"Liu, Yuan1" <yuan1....@intel.com> wrote:
>> -----Original Message-----
>> From: Daniel P. Berrangé <berra...@redhat.com>
>> Sent: Thursday, October 19, 2023 11:32 PM
>> To: Peter Xu <pet...@redhat.com>
>> Cc: Juan Quintela <quint...@redhat.com>; Liu, Yuan1
>> <yuan1....@intel.com>; faro...@suse.de; leob...@redhat.com; qemu-
>> de...@nongnu.org; Zou, Nanhai <nanhai....@intel.com>
>> Subject: Re: [PATCH 0/5] Live Migration Acceleration with IAA Compression
>> 
>> On Thu, Oct 19, 2023 at 11:23:31AM -0400, Peter Xu wrote:
>> > On Thu, Oct 19, 2023 at 03:52:14PM +0100, Daniel P. Berrangé wrote:
>> > > On Thu, Oct 19, 2023 at 01:40:23PM +0200, Juan Quintela wrote:
>> > > > Yuan Liu <yuan1....@intel.com> wrote:
>> > > > > Hi,
>> > > > >
>> > > > > I am writing to submit a code change aimed at enhancing live
>> > > > > migration acceleration by leveraging the compression capability
>> > > > > of the Intel In-Memory Analytics Accelerator (IAA).
>> > > > >
>> > > > > Enabling compression functionality during the live migration
>> > > > > process can enhance performance, thereby reducing downtime and
>> > > > > network bandwidth requirements. However, this improvement comes
>> > > > > at the cost of additional CPU resources, posing a challenge for
>> > > > > cloud service providers in terms of resource allocation. To
>> > > > > address this challenge, I have focused on offloading the compression
>> overhead to the IAA hardware, resulting in performance gains.
>> > > > >
>> > > > > The implementation of the IAA (de)compression code is based on
>> > > > > Intel Query Processing Library (QPL), an open-source software
>> > > > > project designed for IAA high-level software programming.
>> > > > >
>> > > > > Best regards,
>> > > > > Yuan Liu
>> > > >
>> > > > After reviewing the patches:
>> > > >
>> > > > - why are you doing this on top of old compression code, that is
>> > > >   obsolete, deprecated and buggy
> Some users have not enabled the multifd feature yet, but they will
> decide whether to enable the compression feature based on the load
> situation. So I'm wondering if, without multifd, the compression
> functionality will no longer be available?

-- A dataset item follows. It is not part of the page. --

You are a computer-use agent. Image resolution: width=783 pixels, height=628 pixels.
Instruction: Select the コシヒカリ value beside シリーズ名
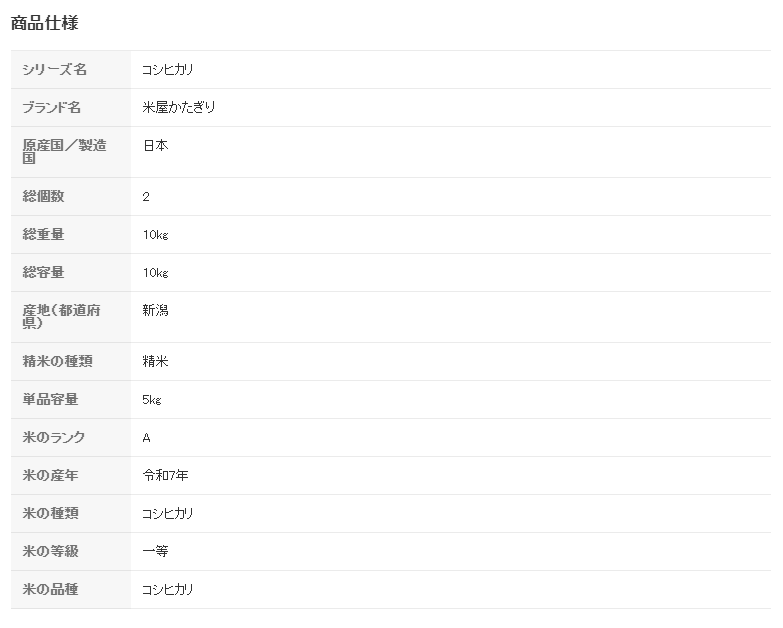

Next pull request will deprecate it.  So in two versions is going to be gone.

>> > > > - why are you not doing it on top of multifd.

> I plan to submit the support for multifd independently because the
> multifd compression and legacy compression code are separate.

compression code is really buggy.  I think you should not even try to
work on top of it.


> I looked at the code of multifd about compression. Currently, it uses
> the CPU synchronous compression mode. Since it is best to use the
> asynchronous processing method of the hardware accelerator, I would
> like to get suggestions on the asynchronous implementation.

I did that on a previous comment.
Several questions:

- you are using zlib, right?  When I tested, the longer streams you
  have, the better compression you get. right?
  Is there a way to "continue" with the state of the previous job?

  Old compression code, generates a new context for every packet.
  Multifd generates a new zlib context for each connection.


> 1. Dirty page scanning and compression pipeline processing, the main
> thread of live migration submits compression tasks to the hardware,
> and multifd threads only handle the transmission of compressed pages.
> 2. Data sending and compression pipeline processing, the Multifd
> threads submit compression tasks to the hardware and then transmit the
> compressed data. (A multifd thread job may need to transmit compressed
> data multiple times.)
>
>> > > > You just need to add another compression method on top of multifd.
>> > > > See how it was done for zstd:
> Yes, I will refer to zstd to implement multifd compression with IAA

Basically you can use two approachs here (simplifying a lot)
- for each channel
     submit job (512KB)
     wait for job
     send compressed stuff
  And you adjust the number of channels depending on how much
  concurrency you want.


- for each channel
     submit job
     while (number_of_jobs_submitted > some_threshold)
        wait_for_job
        send job
  Here you need to piggy back in the MULTIFD_FLAG_SYNC to wait for the
  rest of jobs.

Each one has its advantages/disadvantages.  With the 1st, it is simpler
to do, because it is for all effects synchronous, and simpler to
"contain" the concurrency.

With the second approach you get much more concurrency, but you need to
be careful about how much stuff do you have in flight.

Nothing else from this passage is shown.